First, those who say being a Christian country is doing down other faiths simply don’t understand that it is easier for people to believe and practise other faiths when Britain has confidence in its Christian identity.
Many people tell me it is much easier to be Jewish or Muslim here in Britain than it is in a secular country like France.
Why? Because the tolerance that Christianity demands of our society provides greater space for other religious faiths too.
And because many of the values of a Christian country are shared by people of all faiths and indeed by people of no faith at all.
Second, those who advocate secular neutrality in order to avoid passing judgement on the behaviour of others fail to grasp the consequences of that neutrality or the role that faith can play in helping people to have a moral code.
Let’s be clear. Faith is neither a necessary nor sufficient condition for morality. There are Christians who don’t live by a moral code. And there are atheists and agnostics who do.
But for people who do have a faith, their faith can be a helpful prod in the right direction. And whether inspired by faith or not — that direction, that moral code, matters.
Whether you look at the riots last summer, the financial crash and the expenses scandal, or the on-going terrorist threat from Islamist extremists around the world, one thing is clear: moral neutrality or passive tolerance just isn’t going to cut it anymore. Shying away from speaking the truth about behaviour, about morality has actually helped to cause some of the social problems that lie at the heart of the lawlessness we saw with the riots.
The absence of any real accountability, or moral code, allowed some bankers and politicians to behave with scant regard for the rest of society.
And when it comes to fighting violent extremism, the almost fearful passive tolerance of religious extremism that has allowed segregated communities to behave in ways that run completely counter to our values has not contained that extremism but allowed it to grow and prosper, in the process blackening the good name of the great religions that these extremists abuse for their own purposes.
Put simply, for too long we have been unwilling to distinguish right from wrong. ‘Live and let live’ has too often become ‘do what you please’.
Bad choices have too often been defended as just different lifestyles. To be confident in saying something is wrong, is not a sign of weakness, it’s a strength.
But we can’t fight something with nothing. As I’ve said if we don’t stand for something, we can’t stand against anything. One of the biggest lessons of the riots last summer is that we’ve got to stand up for our values if we are to confront the slow-motion moral collapse that has taken place in parts of our country these past few generations. The same is true of religious extremism.

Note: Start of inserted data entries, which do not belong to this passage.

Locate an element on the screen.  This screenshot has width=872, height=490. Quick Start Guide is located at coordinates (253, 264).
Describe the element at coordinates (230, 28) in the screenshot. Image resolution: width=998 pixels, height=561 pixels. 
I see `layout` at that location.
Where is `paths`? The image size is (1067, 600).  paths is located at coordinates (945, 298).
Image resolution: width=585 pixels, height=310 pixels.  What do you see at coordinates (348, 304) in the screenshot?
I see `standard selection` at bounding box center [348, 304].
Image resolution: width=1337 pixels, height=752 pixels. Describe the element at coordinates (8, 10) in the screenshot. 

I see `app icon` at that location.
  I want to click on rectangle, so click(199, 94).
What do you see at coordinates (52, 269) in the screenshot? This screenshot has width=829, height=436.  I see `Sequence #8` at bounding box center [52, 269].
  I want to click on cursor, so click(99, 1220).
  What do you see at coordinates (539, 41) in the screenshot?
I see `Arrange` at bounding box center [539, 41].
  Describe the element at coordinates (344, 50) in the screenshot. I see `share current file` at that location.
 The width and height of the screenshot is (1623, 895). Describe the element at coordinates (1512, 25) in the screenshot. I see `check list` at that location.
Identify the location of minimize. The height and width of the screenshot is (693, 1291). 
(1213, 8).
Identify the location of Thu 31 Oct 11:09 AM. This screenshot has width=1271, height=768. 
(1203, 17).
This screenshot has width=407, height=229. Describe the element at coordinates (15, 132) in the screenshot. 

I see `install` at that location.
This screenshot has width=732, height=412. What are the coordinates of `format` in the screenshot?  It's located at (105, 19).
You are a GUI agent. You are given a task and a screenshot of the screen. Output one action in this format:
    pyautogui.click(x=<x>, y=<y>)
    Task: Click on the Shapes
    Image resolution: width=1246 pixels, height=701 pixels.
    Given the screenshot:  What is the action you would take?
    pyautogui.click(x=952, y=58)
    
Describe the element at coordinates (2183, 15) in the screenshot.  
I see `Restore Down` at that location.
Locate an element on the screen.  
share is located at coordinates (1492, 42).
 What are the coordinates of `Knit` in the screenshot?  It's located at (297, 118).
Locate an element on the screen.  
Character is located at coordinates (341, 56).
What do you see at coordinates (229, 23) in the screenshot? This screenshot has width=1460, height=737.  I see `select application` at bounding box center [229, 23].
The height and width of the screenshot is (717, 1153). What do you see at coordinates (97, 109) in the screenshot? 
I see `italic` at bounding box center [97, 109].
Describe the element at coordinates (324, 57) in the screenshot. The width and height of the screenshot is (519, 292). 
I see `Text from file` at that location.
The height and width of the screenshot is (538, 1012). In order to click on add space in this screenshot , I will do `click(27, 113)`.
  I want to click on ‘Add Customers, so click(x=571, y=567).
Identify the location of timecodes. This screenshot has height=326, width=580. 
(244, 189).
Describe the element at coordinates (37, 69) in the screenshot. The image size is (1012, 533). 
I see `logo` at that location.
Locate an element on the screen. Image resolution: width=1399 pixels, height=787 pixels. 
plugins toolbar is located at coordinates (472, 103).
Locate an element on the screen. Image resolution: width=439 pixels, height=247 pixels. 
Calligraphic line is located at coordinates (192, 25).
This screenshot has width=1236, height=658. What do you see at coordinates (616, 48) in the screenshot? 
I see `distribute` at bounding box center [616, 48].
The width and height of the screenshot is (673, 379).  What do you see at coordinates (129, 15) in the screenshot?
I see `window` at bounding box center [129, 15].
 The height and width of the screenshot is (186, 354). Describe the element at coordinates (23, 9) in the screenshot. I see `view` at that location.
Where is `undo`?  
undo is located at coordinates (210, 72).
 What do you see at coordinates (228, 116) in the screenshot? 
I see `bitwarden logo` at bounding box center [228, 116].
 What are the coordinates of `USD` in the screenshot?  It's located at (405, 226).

Frankly, we need a lot less of the passive tolerance of recent years and a much more active, muscular liberalism.
A passively tolerant society says to its citizens, as long as you obey the law we will just leave you alone. It stands neutral between different values.
But I believe a genuinely liberal country does much more; it believes in certain values and actively promotes them. We need to stand up for these values. To have the confidence to say to people — this is what defines us as a society and that to belong here is to believe in these things.
I believe the Church — and indeed all our religious leaders and their communities in Britain — have a vital role to play in helping to achieve this.